[Records]

(begin)

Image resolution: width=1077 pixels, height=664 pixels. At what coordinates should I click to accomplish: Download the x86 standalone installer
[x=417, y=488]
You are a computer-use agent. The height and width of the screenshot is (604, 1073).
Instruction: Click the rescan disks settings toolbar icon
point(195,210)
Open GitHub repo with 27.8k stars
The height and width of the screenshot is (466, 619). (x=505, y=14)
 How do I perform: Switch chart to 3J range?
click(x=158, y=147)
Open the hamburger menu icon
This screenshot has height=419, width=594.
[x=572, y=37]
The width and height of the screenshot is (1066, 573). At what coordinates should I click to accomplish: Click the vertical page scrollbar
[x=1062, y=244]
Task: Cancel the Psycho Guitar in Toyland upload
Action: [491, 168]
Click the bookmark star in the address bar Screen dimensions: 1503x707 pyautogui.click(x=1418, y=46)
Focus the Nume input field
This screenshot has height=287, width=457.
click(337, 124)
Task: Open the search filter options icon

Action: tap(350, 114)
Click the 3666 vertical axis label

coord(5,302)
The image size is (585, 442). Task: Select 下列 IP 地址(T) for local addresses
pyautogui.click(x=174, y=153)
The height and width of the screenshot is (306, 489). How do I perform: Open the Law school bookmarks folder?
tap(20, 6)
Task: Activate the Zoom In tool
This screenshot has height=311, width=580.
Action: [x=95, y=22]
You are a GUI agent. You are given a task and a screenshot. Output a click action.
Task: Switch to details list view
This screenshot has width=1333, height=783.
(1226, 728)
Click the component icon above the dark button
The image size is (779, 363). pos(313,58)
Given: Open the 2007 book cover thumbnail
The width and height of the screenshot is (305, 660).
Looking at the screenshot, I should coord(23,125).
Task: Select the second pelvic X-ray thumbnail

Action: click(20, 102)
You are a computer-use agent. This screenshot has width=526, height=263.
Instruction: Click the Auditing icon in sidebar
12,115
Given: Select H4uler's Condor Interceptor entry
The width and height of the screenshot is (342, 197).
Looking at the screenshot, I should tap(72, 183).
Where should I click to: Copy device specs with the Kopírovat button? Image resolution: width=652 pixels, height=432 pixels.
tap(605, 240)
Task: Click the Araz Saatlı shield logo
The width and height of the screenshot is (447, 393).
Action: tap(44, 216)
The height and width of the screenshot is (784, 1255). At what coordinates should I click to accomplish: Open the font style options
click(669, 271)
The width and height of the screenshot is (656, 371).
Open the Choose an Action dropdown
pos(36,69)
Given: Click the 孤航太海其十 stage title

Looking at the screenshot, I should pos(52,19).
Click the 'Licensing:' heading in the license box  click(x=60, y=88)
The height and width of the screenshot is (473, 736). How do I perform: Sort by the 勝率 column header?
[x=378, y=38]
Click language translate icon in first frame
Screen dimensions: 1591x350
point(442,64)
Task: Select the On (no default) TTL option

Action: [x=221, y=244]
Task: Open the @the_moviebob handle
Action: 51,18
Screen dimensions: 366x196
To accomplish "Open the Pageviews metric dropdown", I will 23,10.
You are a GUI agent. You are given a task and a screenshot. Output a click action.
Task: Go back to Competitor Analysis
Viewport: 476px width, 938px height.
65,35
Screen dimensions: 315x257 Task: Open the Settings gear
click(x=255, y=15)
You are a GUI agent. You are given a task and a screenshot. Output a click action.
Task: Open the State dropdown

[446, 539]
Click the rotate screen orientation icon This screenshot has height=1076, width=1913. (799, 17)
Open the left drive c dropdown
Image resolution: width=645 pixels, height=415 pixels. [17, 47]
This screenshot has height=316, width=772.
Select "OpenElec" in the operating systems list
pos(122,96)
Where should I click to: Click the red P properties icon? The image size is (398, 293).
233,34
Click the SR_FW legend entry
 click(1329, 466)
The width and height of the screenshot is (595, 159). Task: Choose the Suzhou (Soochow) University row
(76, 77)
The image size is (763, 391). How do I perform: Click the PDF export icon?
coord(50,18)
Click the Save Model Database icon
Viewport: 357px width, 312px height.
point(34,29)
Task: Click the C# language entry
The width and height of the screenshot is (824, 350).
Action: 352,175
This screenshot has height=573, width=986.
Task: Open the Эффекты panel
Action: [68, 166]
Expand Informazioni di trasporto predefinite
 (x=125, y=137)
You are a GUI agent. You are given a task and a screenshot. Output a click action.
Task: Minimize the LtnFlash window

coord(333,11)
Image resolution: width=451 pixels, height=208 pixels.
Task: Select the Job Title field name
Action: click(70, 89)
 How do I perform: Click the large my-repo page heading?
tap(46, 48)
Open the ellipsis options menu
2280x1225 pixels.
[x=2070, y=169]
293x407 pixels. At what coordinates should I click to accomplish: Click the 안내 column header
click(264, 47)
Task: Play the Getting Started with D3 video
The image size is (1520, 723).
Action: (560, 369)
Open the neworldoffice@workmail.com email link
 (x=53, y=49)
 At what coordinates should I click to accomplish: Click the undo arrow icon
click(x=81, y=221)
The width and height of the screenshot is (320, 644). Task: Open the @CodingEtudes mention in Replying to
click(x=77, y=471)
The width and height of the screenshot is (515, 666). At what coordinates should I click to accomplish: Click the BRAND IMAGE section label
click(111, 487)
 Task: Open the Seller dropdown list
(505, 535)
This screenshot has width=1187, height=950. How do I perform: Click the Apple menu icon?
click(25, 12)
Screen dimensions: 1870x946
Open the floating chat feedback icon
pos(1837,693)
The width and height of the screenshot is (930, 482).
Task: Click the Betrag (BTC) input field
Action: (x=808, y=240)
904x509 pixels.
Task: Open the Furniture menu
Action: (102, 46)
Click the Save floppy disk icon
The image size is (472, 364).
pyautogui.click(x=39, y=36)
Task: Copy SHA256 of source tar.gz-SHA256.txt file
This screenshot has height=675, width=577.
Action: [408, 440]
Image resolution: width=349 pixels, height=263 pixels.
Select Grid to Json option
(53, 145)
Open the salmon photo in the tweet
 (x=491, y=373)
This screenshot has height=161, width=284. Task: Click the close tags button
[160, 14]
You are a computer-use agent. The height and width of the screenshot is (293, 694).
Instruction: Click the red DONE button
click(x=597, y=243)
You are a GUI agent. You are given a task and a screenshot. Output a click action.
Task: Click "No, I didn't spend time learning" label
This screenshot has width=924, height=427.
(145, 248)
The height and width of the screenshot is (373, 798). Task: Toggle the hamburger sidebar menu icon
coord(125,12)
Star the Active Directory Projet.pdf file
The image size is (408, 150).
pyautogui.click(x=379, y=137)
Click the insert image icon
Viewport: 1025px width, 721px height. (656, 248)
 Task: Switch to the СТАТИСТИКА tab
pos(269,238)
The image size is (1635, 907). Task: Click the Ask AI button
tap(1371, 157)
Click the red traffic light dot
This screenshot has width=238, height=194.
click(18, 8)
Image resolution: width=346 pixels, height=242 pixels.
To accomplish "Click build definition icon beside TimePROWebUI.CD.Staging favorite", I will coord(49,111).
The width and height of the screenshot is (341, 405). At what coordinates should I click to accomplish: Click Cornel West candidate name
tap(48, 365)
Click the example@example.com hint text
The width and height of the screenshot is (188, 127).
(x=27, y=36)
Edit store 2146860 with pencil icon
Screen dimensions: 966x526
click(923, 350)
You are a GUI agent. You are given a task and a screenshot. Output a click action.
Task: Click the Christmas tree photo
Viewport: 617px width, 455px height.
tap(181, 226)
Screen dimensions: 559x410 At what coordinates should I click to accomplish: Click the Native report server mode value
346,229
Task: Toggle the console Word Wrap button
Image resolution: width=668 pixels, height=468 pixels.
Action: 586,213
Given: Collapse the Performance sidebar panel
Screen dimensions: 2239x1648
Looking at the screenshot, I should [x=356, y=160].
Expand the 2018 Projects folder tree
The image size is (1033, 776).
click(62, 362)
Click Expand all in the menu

(end)

■ **What you will do**
List every line of the Records above that contains the string "file", copying each such line in full.

■ **Task response**
Task: Copy SHA256 of source tar.gz-SHA256.txt file
Star the Active Directory Projet.pdf file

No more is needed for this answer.